Study in brain activity could lead to novel therapies in alcohol-related aggression
Severe problem drinking is clinically diagnosed as alcohol use disorder (AUD), a disease that in 2019 afflicted 14.1 million adults 18 years of age and older and one that continues to grow, according to the National Institute on Alcohol Abuse and Alcoholism. Aggressive behavior is often associated with alcohol abuse and, when extreme, may be clinically diagnosed as intermittent explosive disorder (AGG), a disease affecting around 7% of the population, as reported by the National Institutes of Health.

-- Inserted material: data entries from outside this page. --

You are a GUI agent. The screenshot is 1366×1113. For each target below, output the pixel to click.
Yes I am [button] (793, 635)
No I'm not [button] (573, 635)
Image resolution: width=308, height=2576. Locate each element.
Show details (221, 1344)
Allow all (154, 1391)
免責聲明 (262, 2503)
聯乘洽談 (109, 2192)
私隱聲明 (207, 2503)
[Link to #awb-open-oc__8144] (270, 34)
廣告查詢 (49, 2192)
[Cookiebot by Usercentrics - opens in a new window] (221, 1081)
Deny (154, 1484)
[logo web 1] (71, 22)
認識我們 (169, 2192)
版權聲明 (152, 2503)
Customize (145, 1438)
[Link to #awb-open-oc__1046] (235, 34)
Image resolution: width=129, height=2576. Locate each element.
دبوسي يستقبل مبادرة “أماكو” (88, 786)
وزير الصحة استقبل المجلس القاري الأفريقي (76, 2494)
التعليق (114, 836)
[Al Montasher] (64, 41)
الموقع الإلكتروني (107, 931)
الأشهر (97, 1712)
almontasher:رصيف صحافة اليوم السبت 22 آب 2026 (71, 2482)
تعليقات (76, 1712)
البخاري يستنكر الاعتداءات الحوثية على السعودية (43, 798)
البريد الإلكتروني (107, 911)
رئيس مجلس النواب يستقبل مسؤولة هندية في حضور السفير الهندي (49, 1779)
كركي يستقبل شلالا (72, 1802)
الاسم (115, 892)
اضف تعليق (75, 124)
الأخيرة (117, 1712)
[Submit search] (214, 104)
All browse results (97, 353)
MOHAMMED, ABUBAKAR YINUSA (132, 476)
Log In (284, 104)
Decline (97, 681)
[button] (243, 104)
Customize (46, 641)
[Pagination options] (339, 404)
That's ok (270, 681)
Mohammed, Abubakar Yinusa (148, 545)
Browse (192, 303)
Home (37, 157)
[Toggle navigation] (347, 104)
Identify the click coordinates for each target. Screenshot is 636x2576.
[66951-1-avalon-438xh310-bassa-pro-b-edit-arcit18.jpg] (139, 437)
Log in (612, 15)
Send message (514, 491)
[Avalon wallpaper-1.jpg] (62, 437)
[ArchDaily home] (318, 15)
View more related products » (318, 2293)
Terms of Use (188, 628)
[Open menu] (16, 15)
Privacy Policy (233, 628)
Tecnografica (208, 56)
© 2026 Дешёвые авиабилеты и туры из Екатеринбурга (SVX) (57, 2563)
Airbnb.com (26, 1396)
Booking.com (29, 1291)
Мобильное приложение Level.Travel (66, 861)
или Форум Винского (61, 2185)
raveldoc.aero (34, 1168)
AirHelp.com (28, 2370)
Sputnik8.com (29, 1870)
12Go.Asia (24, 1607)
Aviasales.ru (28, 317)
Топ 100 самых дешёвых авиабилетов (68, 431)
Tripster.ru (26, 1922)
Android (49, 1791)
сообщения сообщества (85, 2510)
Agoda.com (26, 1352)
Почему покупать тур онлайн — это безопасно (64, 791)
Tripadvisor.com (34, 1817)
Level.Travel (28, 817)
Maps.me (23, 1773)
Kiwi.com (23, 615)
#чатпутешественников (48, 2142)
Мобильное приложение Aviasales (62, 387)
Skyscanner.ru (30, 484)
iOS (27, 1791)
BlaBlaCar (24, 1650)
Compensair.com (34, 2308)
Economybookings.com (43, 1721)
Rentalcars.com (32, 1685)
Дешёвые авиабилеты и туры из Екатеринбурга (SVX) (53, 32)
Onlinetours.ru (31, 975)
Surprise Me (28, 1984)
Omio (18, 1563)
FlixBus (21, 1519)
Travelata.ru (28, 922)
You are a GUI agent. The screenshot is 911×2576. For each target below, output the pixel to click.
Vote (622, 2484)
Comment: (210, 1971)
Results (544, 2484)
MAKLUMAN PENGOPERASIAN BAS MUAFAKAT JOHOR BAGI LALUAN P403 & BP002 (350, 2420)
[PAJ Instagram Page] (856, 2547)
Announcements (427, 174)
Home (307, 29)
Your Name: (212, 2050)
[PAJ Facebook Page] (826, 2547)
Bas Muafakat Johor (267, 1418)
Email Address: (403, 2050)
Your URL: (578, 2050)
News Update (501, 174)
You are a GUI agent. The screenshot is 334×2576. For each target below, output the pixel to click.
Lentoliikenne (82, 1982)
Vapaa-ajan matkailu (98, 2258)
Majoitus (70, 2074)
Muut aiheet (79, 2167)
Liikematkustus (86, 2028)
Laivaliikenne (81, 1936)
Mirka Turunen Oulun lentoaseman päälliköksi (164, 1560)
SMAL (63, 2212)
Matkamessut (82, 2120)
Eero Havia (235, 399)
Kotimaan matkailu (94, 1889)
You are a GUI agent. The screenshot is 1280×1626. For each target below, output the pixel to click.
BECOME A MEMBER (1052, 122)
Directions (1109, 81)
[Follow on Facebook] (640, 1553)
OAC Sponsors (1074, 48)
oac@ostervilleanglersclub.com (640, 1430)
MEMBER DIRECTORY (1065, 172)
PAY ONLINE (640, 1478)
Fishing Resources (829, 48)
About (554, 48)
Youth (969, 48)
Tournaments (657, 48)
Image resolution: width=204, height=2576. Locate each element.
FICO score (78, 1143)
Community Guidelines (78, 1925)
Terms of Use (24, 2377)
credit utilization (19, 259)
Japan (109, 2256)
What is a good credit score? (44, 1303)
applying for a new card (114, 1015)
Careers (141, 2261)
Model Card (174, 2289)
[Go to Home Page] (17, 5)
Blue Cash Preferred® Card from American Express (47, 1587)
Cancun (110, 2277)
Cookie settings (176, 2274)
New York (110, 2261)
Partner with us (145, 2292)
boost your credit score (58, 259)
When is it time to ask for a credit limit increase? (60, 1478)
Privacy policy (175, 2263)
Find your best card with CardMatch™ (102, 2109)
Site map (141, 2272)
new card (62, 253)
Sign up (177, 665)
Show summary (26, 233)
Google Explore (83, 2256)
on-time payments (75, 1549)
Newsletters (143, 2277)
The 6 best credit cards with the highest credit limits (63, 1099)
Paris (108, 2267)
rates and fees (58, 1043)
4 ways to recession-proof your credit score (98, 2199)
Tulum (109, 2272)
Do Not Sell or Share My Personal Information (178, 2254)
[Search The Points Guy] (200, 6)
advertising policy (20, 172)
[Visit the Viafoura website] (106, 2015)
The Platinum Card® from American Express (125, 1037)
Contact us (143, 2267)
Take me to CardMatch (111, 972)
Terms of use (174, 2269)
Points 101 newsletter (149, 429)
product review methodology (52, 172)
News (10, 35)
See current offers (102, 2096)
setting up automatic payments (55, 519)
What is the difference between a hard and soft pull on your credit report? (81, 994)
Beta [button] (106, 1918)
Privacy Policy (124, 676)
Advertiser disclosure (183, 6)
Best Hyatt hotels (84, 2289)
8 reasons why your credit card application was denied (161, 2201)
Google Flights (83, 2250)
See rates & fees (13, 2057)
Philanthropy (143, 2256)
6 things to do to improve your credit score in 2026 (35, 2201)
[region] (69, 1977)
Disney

Today, a comprehensive treatment program for a patient with AUD-AGG might include medical detoxification, drug therapy, psychological counseling, and behavior modification therapies, such as anger management and stress reduction techniques like massage therapy, physical exercise or meditation. While studies testing behavioral therapies have been shown to result in positive physical and mental health benefits, they’ve done little to increase our understanding of the biomechanical and neurological processes at work in the brain during these behaviors. Recent advancements in technologies, such as MRI, have made it possible for scientists to look beyond the behavioral aspects of alcohol-related aggression in these patients and into the neurological changes occurring in their brains, as well as to measure and record those changes for further exploratory study.
One of those investigators is Emil Coccaro, MD, the George T. Harding III, MD, Jr. Endowed Professor of Psychiatry and Behavioral Health at The Ohio State University College of Medicine. His study, in collaboration with Andrea King, PhD, in the Department of Psychiatry and Behavioral Neuroscience at The University of Chicago, Aggression and SEIP: Neural Correlates During Alcohol Intoxication, Aggression and SEIP: Neural Correlates During Alcohol Intoxication, hopes to explain those processes and pave the way for the development of novel therapeutic interventions.
“This work will be critical to identifying targets for intervention to reduce alcohol-related aggressive behavior,” Dr. Cocarro says. “Thus, understanding the underlying neuroscience of social threat (SEIP) under the influence of alcohol will be critical to identifying targets for intervention to reduce alcohol-related aggressive behavior.”
Previous research has shown that, in healthy subjects, acute alcohol intoxication alters cortico-limbic functioning, the area of the brain that facilitates aggressive behavior, and that individuals diagnosed with AUD or AUD+AGG exhibit similar anomalies in the cortico-limbic circuits of their brains. This study will examine more closely the neurocircuitry involved in the brain’s response to SEIP and aggression while under the acute influence of alcohol in individuals with and without AUG and/or AGG and measure against healthy controls.
Specifically, the study aims to demonstrate that alcohol blunts orbitofrontal (decision-making) and amygdala activity (aggression and fear) in response to explicit cues of threat, as well as cortico-limbic activity in response to ambiguous social cues of threat, and increases ventral striatal activity (the brain’s reward center) in both threat conditions.
The researchers hope that understanding these interactions will lead to the development of pharmacologic and cognitive behavioral-based interventions that could involve the rehabilitation of aberrant neuronal circuits underlying social cognitive function through neuroplasticity-based remediation exercises.